Benedici il Signore, anima mia, Signore, mio Dio, quanto sei grande! Rivestito di maestà e di splendore, avvolto di luce come di un manto. Tu stendi il cielo come una tenda, costruisci sulle acque la tua dimora, fai delle nubi il tuo carro, cammini sulle ali del vento; fai dei venti i tuoi messaggeri, delle fiamme guizzanti i tuoi ministri. Hai fondato la terra sulle sue basi, mai potrà vacillare. L'oceano l'avvolgeva come un manto, le acque coprivano le montagne. Alla tua minaccia sono fuggite, al fragore del tuo tuono hanno tremato. Emergono i monti, scendono le valli al luogo che hai loro assegnato. Hai posto un limite alle acque: non lo passeranno, non torneranno a coprire la terra. Fai scaturire le sorgenti nelle valli e scorrono tra i monti; ne bevono tutte le bestie selvatiche e gli ònagri estinguono la loro sete. Al di sopra dimorano gli uccelli del cielo, cantano tra le fronde. Dalle tue alte dimore irrighi i monti, con il frutto delle tue opere sazi la terra. Fai crescere il fieno per gli armenti e l'erba al servizio dell'uomo, perché tragga alimento dalla terra: il vino che allieta il cuore dell'uomo; l'olio che fa brillare il suo volto e il pane che sostiene il suo vigore.

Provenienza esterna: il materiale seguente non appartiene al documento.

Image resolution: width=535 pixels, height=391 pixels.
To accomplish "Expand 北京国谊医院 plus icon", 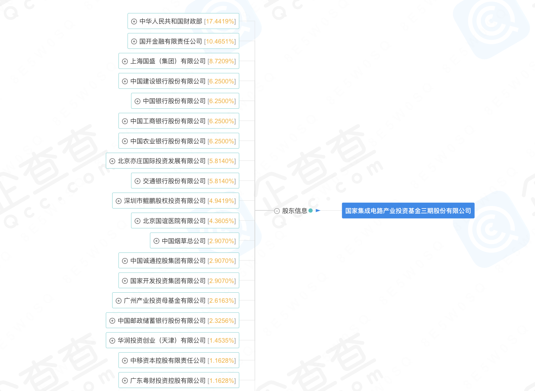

Si saziano gli alberi del Signore, i cedri del Libano da lui piantati. Là gli uccelli fanno il loro nido e la cicogna sui cipressi ha la sua casa. Per i camosci sono le alte montagne, le rocce sono rifugio per gli iràci. Per segnare le stagioni hai fatto la luna e il sole che conosce il suo tramonto. Stendi le tenebre e viene la notte e vagano tutte le bestie della foresta; ruggiscono i leoncelli in cerca di preda e chiedono a Dio il loro cibo. Sorge il sole, si ritirano e si accovacciano nelle tane.

Numeri 13, 1-2. 17-27
Il Signore disse a Mosè: "Manda uomini a esplorare il paese di Cànaan che sto per dare agli Israeliti. Mandate un uomo per ogni tribù dei loro padri; siano tutti dei loro capi". Mosè dunque li mandò a esplorare il paese di Cànaan e disse loro: "Salite attraverso il Negheb; poi salirete alla regione montana e osserverete che paese sia, che popolo l'abiti, se forte o debole, se poco o molto numeroso; come sia la regione che esso abita, se buona o cattiva, e come siano le città dove abita, se siano accampamenti o luoghi fortificati; come sia il terreno, se fertile o sterile, se vi siano alberi o no. Siate coraggiosi e portate frutti del paese". Era il tempo in cui cominciava a maturare l'uva. Quelli dunque salirono ed esplorarono il paese dal deserto di Sin, fino a Recob, in direzione di Amat. Salirono attraverso il Negheb e andarono fino a Ebron, dove erano Achiman, Sesai e Talmai, figli di Anak. Ora Ebron era stata edificata sette anni prima di Tanis in Egitto. Giunsero fino alla valle di Escol, dove tagliarono un tralcio con un grappolo d'uva, che portarono in due con una stanga, e presero anche melagrane e fichi. Quel luogo fu chiamato valle di Escol a causa del grappolo d'uva che gli Israeliti vi tagliarono. Alla fine di quaranta giorni tornarono dall'esplorazione del paese e andarono a trovare Mosè e Aronne e tutta la comunità degli Israeliti nel deserto di Paran, a Kades; riferirono ogni cosa a loro e a tutta la comunità e mostrarono loro i frutti del paese. Raccontarono: "Noi siamo arrivati nel paese dove tu ci avevi mandato ed è davvero un paese dove scorre latte e miele; ecco i suoi frutti.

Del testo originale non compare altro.